Mas eu já estava correndo.
— Se é mesmo inocente, volte aqui! — ouvi Gordon gritar.
Disparei escada abaixo como um raio, escorrendo o corrimão com agilidade, ouvindo os dois gritarem meu nome e chamarem reforço pelo rádio. O prédio virou um pandemônio. A vizinhança assistia tudo, claro. Gotham adorava um espetáculo.
Atravesso o estacionamento feito um borrão. Minha moto ainda estava lá, graças aos céus. Montei nela antes que qualquer um pudesse chegar perto.

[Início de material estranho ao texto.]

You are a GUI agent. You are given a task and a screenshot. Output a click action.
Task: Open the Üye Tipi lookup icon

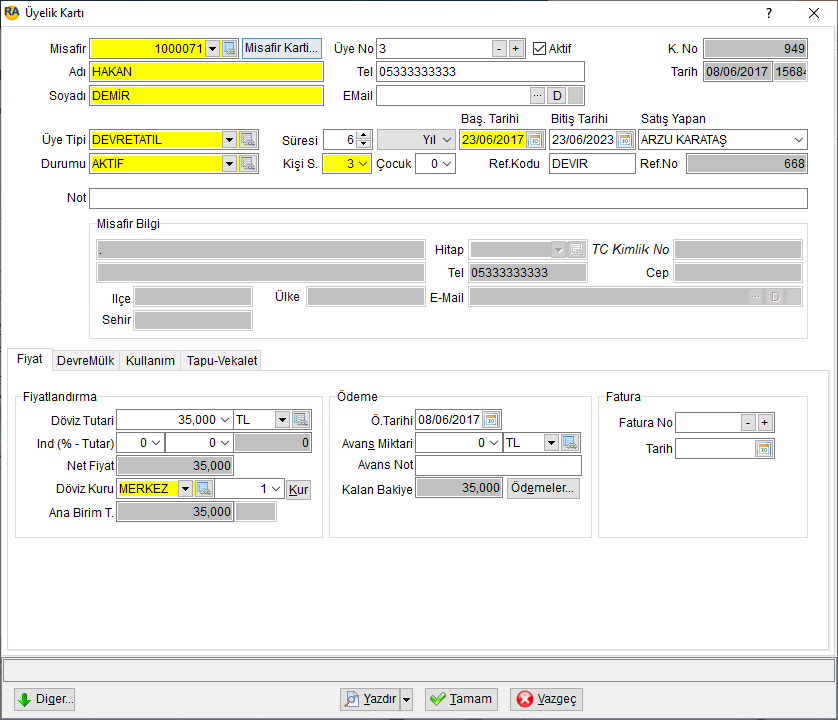click(x=248, y=140)
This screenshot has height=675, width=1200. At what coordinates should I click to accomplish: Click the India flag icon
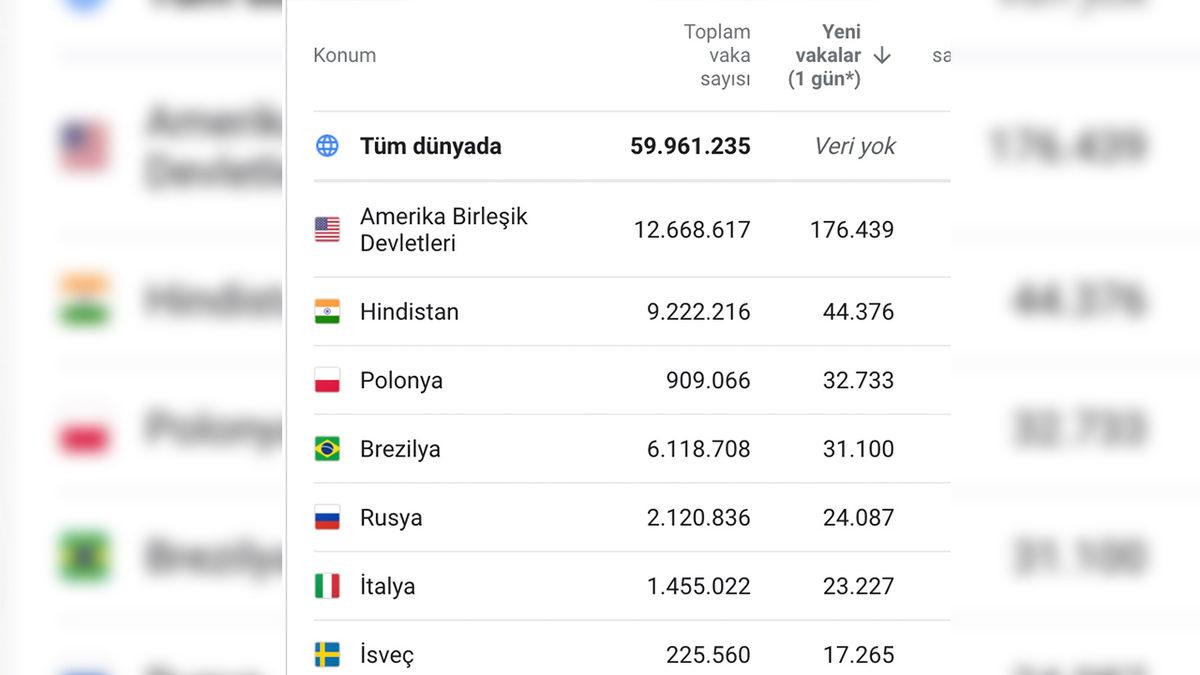pos(327,311)
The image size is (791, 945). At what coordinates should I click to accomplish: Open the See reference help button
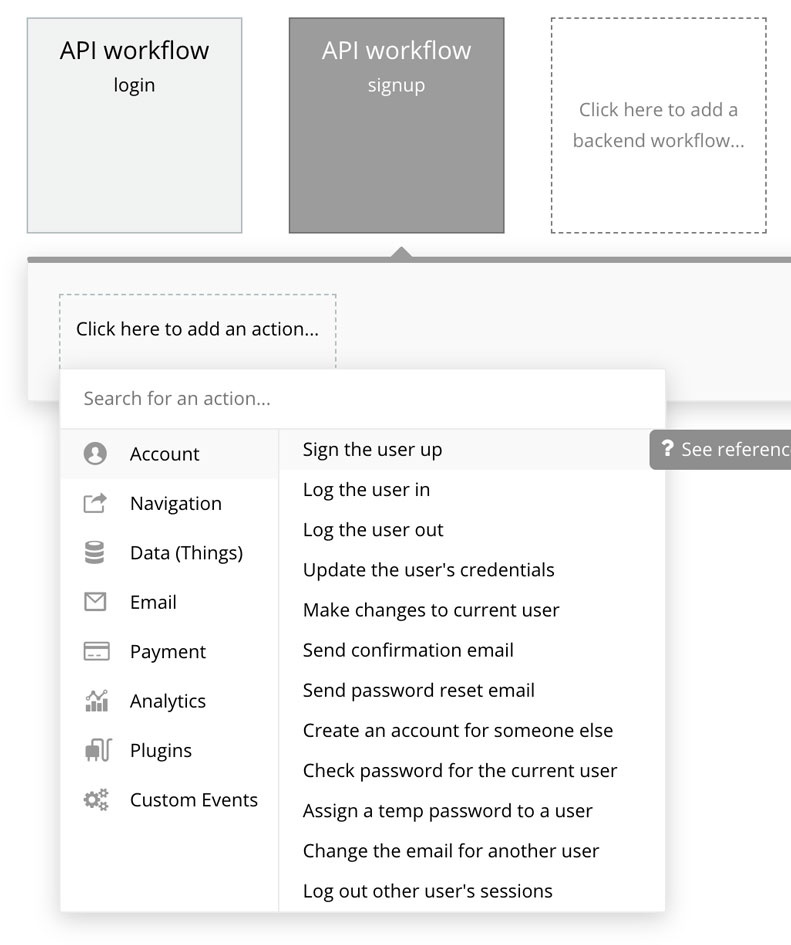click(x=722, y=450)

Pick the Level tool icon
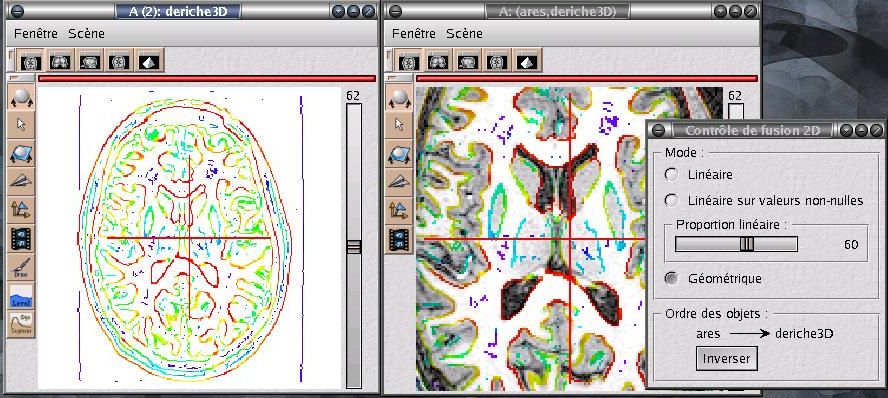22,296
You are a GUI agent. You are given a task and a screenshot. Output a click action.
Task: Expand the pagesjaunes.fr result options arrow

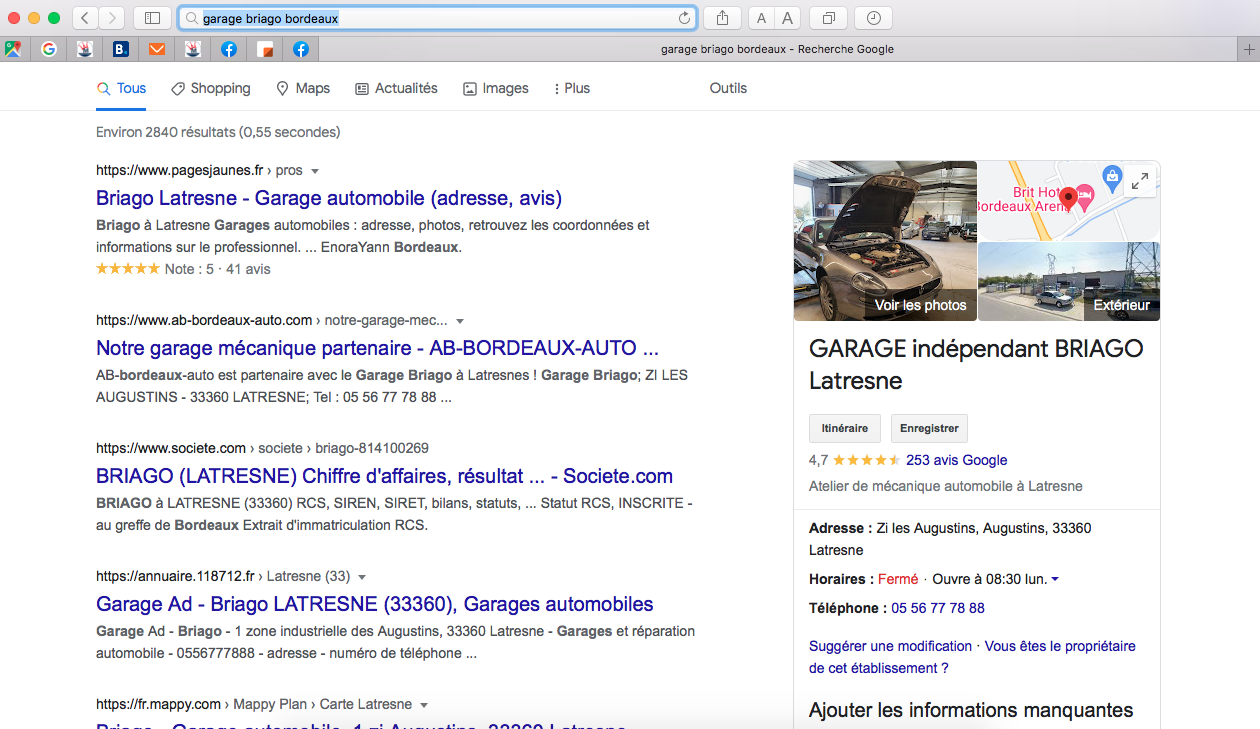click(x=315, y=171)
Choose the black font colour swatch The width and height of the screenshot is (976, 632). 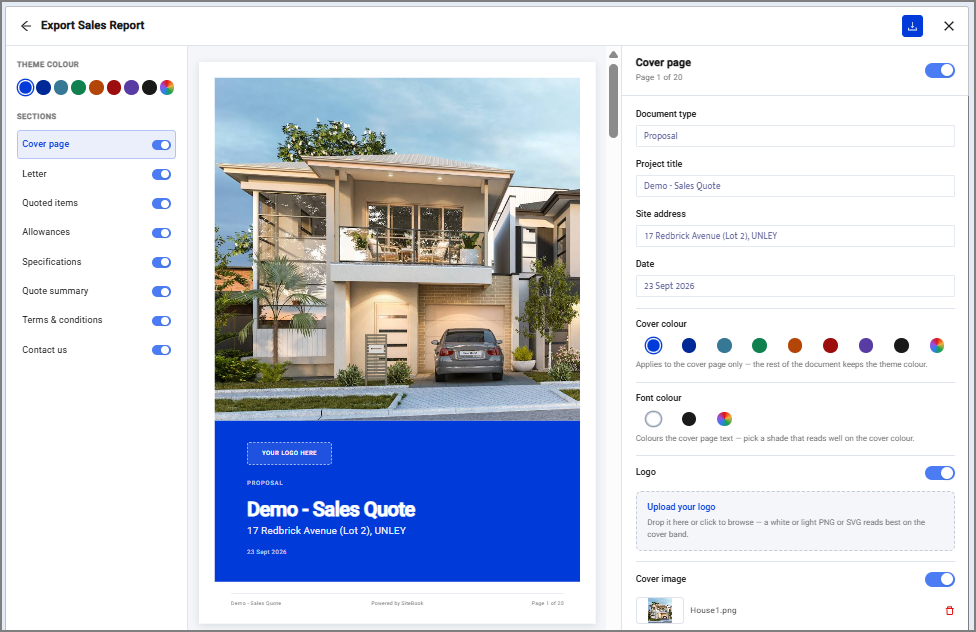pyautogui.click(x=688, y=419)
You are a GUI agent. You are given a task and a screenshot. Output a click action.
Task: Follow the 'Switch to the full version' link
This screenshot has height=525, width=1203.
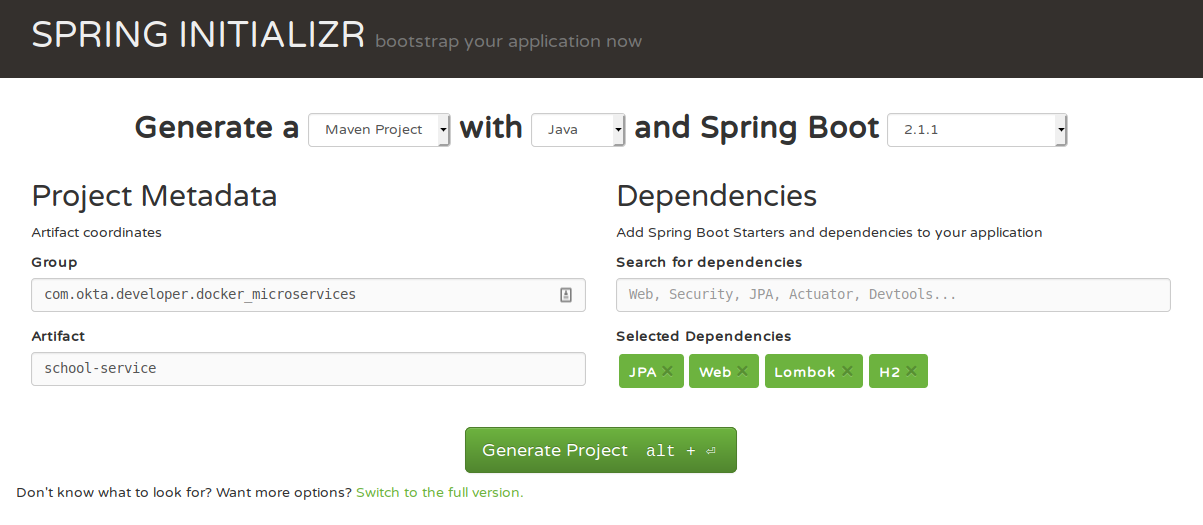tap(439, 493)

— Vamos, querida. Me tira daqui!... — apertei o capacete e coloquei a mochila nas costas.
Acelerei.
O som do motor engoliu os gritos e as sirenes que já começavam a ecoar fora do estacionamento. Cruzei ruas, becos e avenidas, com a cidade inteira me olhando como se eu tivesse voltado à ativa. As viaturas surgiram logo atrás, luzes vermelhas e azuis refletindo nas janelas dos prédios.
Olhei o relógio no painel da moto.
Faltavam poucas horas para escurecer.
A noite estava chegando.
E Isis estava em perigo.
Não podia ser pega. Não agora, ela era a minha prioridade.
Acelerei mais. Atravessei semáforos vermelhos, buzinei, e quase fui atropelada por um ônibus. A cidade parecia gritar contra mim, mas eu continuei firme, cortando o vento como uma flecha. Já as multas, iriam se acumular no fim do dia.
Não posso parar. Não posso vacilar com esses malucos.
Perto do porto, vi mais viaturas ao longe. Estavam começando a me cercar. Eles não me deixariam fugir de moto, não mesmo. Desviei por uma ruela e entrei num beco estreito. Os pneus cantaram, a moto derrapou, mas mantive o controle. Desliguei o motor e empurrei a moto até os fundos, onde sacos de lixo escuro se empilhavam atrás de uma lixeira de ferro.
— Droga, eu não queria te deixar nesse lugar imundo... Mas não tenho escolha. — senti meu peito apertar, aquilo era bom demais para durar por muito tempo.
Cobri a moto como pude, usando os sacos e papelão. Mal terminei, ouvi as sirenes passando na rua principal, logo à frente.
Respirei fundo.
A noite já tocava o céu, expondo as poucas estrelas ainda visíveis naquela cidade. A sombra dos prédios se alongava acima. E o tempo corria contra mim.
Tirei o traje da bolsa e me vesti ali mesmo, entre os odores do lixo e o concreto úmido. Vesti as luvas, ajeitei a máscara. Prendi o chicote na cintura e ajeitei a minha tiara.
Quando subi o zíper do vestido, senti outra parte de mim despertar.
A que não tem medo de nada.
A que luta sozinha na calada da noite.
A que não vai descansar até trazer Isis de volta para casa.
— Vocês escolheram a gata errada pra sequestrar — resmunguei, guardando a bolsa abaixo da moto.
Olhei para os prédios acima de mim e comecei a escalar, Subindo paredes, canos, escadas até chegar ao topo. Os telhados, onde eu poderia ser o que sou de verdade.